Top of Listed entries

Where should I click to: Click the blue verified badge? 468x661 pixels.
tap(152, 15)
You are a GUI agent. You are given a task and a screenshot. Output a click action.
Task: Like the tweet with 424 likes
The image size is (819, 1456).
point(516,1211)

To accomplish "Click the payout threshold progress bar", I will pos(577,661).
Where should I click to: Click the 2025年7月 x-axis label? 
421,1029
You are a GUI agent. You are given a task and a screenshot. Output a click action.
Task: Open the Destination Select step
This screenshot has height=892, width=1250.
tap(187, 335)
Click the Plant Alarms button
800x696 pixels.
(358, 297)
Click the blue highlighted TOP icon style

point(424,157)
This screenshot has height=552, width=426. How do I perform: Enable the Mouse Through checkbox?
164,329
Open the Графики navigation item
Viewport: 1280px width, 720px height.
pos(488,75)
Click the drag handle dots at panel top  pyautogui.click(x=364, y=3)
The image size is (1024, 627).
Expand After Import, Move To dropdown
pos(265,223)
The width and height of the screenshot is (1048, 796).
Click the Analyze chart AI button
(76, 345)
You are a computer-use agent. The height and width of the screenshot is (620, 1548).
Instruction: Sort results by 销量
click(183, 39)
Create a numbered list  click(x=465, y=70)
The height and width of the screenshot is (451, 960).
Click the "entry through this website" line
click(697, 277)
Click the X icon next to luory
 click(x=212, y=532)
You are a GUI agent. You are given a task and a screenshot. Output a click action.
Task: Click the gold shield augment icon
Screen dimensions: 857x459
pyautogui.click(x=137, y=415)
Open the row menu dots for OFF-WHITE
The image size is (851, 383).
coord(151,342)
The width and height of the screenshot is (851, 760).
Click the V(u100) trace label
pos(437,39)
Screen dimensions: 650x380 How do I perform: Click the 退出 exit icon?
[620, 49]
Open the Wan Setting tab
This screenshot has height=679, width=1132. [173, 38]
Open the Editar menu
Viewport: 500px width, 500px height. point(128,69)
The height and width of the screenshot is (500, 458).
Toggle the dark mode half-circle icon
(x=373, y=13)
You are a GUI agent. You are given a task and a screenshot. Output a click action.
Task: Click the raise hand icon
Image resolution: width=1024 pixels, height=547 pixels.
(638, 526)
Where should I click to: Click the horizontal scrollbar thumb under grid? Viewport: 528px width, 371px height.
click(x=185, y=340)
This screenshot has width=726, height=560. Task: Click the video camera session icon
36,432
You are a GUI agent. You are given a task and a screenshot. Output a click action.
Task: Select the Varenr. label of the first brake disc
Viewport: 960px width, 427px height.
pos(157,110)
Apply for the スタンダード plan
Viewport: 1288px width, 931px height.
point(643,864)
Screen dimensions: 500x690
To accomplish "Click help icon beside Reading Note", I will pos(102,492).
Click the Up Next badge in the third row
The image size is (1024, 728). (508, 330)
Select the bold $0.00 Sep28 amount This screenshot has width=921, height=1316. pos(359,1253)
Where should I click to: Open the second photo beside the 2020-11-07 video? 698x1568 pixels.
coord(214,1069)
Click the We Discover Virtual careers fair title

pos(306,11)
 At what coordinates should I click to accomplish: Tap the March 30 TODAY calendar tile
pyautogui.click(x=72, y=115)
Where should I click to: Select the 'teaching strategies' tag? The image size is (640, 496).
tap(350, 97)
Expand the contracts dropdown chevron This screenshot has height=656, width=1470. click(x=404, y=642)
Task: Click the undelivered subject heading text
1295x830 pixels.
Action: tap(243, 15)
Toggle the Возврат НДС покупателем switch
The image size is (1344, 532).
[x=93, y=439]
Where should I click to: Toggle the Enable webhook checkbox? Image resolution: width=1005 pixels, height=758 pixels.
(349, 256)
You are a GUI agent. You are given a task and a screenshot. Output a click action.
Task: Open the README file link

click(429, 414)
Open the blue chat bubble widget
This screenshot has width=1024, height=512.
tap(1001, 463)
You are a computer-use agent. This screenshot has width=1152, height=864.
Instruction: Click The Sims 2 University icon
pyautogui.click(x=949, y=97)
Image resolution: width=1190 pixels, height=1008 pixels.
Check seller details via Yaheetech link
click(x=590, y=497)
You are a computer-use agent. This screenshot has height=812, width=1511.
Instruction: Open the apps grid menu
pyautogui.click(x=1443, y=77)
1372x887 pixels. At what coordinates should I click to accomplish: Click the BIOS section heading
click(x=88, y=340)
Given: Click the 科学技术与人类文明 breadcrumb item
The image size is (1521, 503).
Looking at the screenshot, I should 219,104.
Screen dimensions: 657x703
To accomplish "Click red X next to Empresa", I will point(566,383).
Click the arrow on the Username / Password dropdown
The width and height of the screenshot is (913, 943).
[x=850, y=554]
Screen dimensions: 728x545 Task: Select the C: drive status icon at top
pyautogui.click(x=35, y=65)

Bottom of Listed entries

[Required action] Scan the records above for the word "will". Copy each line that has it.

[Result of the task]
To accomplish "Click the payout threshold progress bar", I will pos(577,661).
To accomplish "Click help icon beside Reading Note", I will pos(102,492).
To accomplish "Click red X next to Empresa", I will point(566,383).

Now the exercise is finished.